→ **The problem**: Return every line of the records that contains the string "Toggle", matching case exactly.

→ **Excerpted records**:
■ ■ ■

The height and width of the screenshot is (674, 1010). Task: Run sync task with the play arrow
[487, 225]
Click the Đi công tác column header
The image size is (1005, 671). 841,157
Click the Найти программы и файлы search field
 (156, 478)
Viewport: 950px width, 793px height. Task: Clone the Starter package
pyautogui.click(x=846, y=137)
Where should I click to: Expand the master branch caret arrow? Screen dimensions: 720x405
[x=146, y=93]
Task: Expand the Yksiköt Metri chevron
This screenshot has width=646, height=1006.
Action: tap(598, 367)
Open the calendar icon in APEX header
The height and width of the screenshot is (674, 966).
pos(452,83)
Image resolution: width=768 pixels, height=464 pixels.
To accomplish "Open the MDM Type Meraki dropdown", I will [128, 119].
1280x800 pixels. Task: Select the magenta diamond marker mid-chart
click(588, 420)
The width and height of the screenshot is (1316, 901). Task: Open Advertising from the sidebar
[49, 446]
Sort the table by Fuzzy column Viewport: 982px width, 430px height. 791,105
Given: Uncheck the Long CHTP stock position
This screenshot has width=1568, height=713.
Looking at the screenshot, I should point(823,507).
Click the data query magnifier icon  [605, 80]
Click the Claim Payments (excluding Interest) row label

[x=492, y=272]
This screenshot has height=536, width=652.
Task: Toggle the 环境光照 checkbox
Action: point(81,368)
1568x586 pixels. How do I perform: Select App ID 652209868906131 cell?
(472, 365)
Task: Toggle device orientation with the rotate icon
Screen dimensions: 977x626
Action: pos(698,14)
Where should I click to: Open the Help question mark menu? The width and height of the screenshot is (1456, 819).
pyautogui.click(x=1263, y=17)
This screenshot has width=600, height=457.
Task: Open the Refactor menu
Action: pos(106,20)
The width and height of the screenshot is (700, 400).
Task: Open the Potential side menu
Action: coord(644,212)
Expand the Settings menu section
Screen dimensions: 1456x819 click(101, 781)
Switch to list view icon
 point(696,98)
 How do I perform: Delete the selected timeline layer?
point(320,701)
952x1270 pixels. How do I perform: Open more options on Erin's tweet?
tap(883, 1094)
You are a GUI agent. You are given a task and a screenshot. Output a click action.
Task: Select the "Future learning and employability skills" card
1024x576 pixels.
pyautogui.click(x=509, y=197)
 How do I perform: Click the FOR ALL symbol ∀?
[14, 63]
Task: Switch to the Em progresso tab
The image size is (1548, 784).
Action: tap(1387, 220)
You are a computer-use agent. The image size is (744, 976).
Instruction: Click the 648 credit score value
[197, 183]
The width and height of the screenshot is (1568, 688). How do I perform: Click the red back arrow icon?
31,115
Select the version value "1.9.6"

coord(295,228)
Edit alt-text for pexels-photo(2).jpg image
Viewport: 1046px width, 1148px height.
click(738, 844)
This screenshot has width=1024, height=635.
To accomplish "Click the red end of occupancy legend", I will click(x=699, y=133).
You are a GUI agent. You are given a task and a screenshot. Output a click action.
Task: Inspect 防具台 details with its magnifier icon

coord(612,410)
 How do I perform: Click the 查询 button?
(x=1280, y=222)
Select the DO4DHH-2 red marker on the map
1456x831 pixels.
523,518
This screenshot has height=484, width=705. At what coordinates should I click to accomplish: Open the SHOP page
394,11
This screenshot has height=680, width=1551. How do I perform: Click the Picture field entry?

■ ■ ■

→ **Finished task**:
Task: Toggle the 环境光照 checkbox
Task: Toggle device orientation with the rotate icon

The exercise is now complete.